--- SUPPLIED ENTRIES Enclosed Below ---

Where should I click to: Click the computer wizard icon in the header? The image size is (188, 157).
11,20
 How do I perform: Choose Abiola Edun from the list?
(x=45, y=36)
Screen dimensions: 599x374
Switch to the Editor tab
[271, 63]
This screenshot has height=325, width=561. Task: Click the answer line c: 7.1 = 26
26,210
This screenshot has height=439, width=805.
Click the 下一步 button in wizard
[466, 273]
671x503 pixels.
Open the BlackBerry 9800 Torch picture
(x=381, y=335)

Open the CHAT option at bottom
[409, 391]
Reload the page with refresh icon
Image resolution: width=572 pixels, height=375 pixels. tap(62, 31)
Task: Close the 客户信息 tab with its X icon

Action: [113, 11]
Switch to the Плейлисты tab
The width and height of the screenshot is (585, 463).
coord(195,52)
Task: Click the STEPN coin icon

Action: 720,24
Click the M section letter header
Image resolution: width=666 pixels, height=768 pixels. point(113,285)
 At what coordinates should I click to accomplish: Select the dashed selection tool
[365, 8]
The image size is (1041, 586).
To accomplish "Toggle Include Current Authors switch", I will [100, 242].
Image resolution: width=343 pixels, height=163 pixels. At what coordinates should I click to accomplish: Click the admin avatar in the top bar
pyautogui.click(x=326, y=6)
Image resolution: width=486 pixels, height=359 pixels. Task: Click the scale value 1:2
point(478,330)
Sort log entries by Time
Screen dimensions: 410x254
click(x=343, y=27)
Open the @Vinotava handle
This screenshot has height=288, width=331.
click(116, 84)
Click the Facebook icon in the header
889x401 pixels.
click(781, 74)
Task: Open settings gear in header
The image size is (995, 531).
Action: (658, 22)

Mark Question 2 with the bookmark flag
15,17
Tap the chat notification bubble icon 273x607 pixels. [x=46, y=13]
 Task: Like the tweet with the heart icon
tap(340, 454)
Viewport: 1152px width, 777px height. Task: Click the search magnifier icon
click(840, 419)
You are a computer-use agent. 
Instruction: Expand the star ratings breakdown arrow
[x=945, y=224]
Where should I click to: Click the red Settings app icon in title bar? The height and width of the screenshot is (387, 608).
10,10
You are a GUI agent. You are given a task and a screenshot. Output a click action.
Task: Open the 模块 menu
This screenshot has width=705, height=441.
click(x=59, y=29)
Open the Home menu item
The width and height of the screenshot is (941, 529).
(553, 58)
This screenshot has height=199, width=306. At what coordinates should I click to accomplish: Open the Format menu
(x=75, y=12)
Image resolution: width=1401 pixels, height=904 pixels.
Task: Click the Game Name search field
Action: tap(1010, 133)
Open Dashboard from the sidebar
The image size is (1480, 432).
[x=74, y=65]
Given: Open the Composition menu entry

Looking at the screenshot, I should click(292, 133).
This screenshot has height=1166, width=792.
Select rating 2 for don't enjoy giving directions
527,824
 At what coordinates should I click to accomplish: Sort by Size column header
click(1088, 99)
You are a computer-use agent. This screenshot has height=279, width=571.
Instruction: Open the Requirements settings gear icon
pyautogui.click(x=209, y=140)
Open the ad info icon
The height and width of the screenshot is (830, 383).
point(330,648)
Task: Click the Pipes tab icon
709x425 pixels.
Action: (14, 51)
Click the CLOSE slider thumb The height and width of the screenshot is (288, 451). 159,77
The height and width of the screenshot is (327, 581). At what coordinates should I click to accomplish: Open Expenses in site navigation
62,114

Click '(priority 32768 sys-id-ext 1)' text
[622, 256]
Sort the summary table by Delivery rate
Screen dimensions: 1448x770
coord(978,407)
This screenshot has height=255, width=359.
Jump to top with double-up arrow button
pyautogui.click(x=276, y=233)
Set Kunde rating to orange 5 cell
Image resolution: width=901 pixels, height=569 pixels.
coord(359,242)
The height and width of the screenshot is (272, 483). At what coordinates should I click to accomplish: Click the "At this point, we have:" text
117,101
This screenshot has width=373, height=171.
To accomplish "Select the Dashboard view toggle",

--- End of Enclosed SUPPLIED ENTRIES ---

- **EXERCISE**: Return the lines of the listing where the string "agent" appears.

- **RESPONSE TO THIS TASK**:
You are a computer-use agent. 
You are a GUI agent. You are given a task and a screenshot. Output a click action.
You are a computer-use agent. This screenshot has height=279, width=571.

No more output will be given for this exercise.